Lizenzgebühren (Royalties)
Lizenzgebühren (Royalties) sind eine Gegenleistung für die Nutzung immaterieller Rechte wie Patente, Marken, Urheberrechte und Technologien. Lizenzverträge regeln Höhe, Berechnungsgrundlage und Zahlungsfrequenz. In der Schweizer Buchführung werden Lizenzerträge und -aufwand gemäss den geltenden Grundsätzen für Ertrags- und Aufwanderfassung behandelt.
Was sind Lizenzgebühren?
Lizenzgebühren (Royalties) sind eine laufende Vergütung für die Nutzung eines Rechts.
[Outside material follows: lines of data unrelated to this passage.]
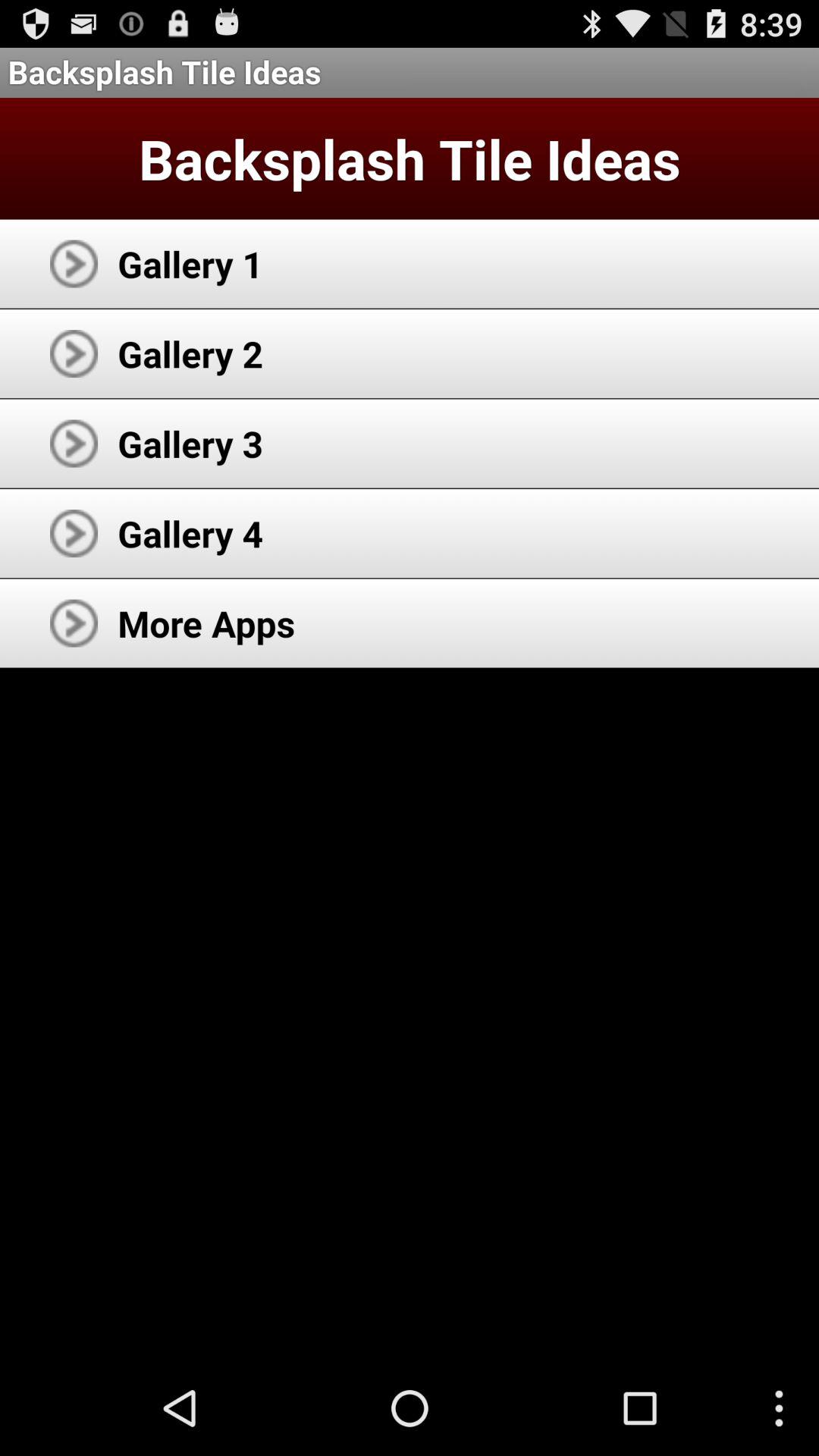
jump to the gallery 3 app (190, 443)
Given the description of an element on the screen output the (x, y) to click on. 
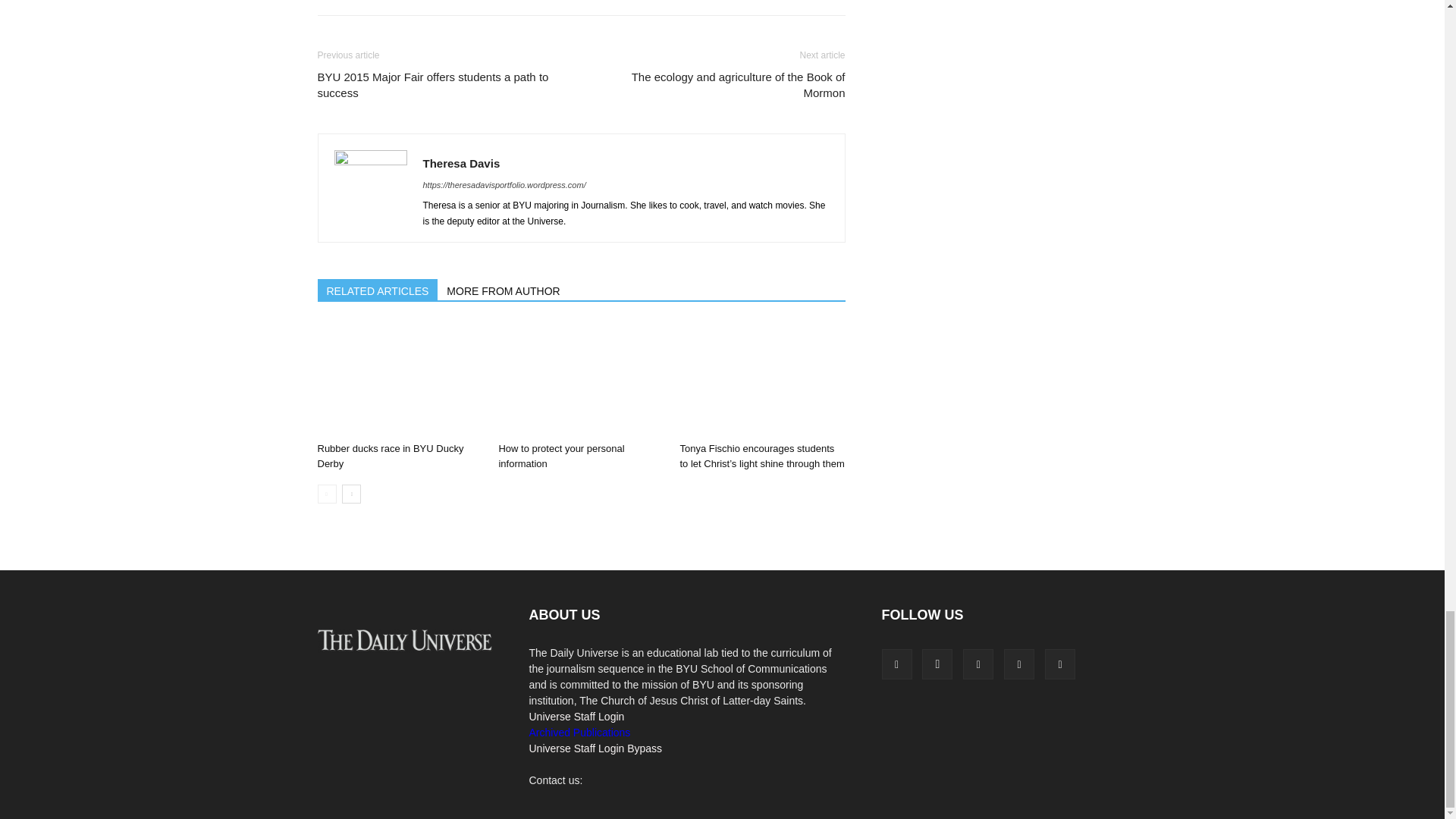
Rubber ducks race in BYU Ducky Derby (399, 378)
Given the description of an element on the screen output the (x, y) to click on. 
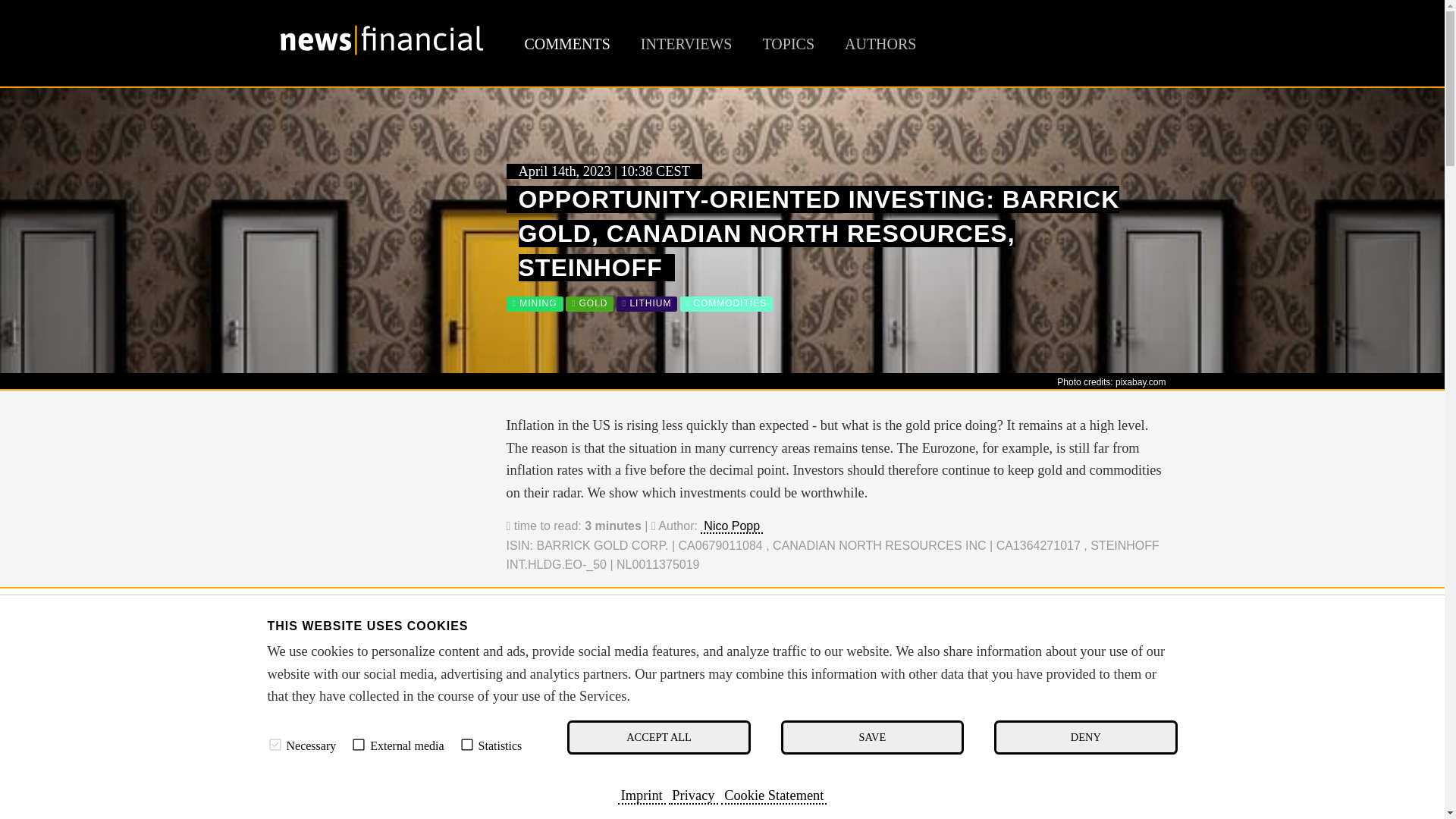
DENY (1085, 737)
STEINHOFF: WE HAVE ALWAYS WRITTEN IT (677, 702)
TOPICS (787, 44)
SAVE (871, 737)
Imprint (641, 795)
ACCEPT ALL (658, 737)
CANADIAN NORTH RESOURCES: THE SOLID AMONG THE SPECULATORS (772, 682)
Gary Cope, President and CEO, Barsele Minerals (380, 800)
INTERVIEWS (686, 44)
BARRICK GOLD: NO EXPERIMENTS (651, 662)
COMMENTS (566, 44)
AUTHORS (879, 44)
Nico Popp (731, 526)
Privacy (692, 795)
Cookie Statement (773, 795)
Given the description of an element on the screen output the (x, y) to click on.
Typische immaterielle Vermögenswerte, die Grundlage für Lizenzgebühren bilden:
- Patente
- Marken
- Urheberrechte
- Gebrauchsmuster
- Lizenzierte Softwarelösungen
Siehe auch Was sind immaterielle Vermögenswerte? .
Arten von Lizenzverträgen
Es gibt verschiedene Modelle für Berechnung und Gestaltung von Lizenzverträgen:
- Feste Lizenzgebühr: Ein fester Betrag pro Einheit oder Periode unabhängig vom Umsatz.
- Prozentuale Lizenzgebühr: Ein Prozentsatz des Nettoumsatzes oder -ertrags.
- Hybridverträge: Kombination aus festem Betrag und prozentualer Vergütung.
- Mindestgarantie (Minimum Royalty): Dem Rechteinhaber wird ein Mindestbetrag auch bei geringem Absatz zugesichert.
Buchführung von Lizenzerträgen und -aufwand
Lizenzerträge werden nach dem Grundsatz der Periodenabgrenzung erfasst, wenn sie verdient sind, und im Einklang mit der vereinbarten Berechnungsgrundlage abgegrenzt. Ebenso wird der Lizenzaufwand beim Lizenznehmer verbucht, wenn die Nutzung stattfindet.
Kernpunkte der Buchführung:
- Lizenzerträge werden anhand eindeutiger Berichtsdaten des Lizenznehmers periodengerecht abgegrenzt.
- Variable Lizenzgebühren werden im Gleichschritt mit dem zugrunde liegenden Umsatz verbucht.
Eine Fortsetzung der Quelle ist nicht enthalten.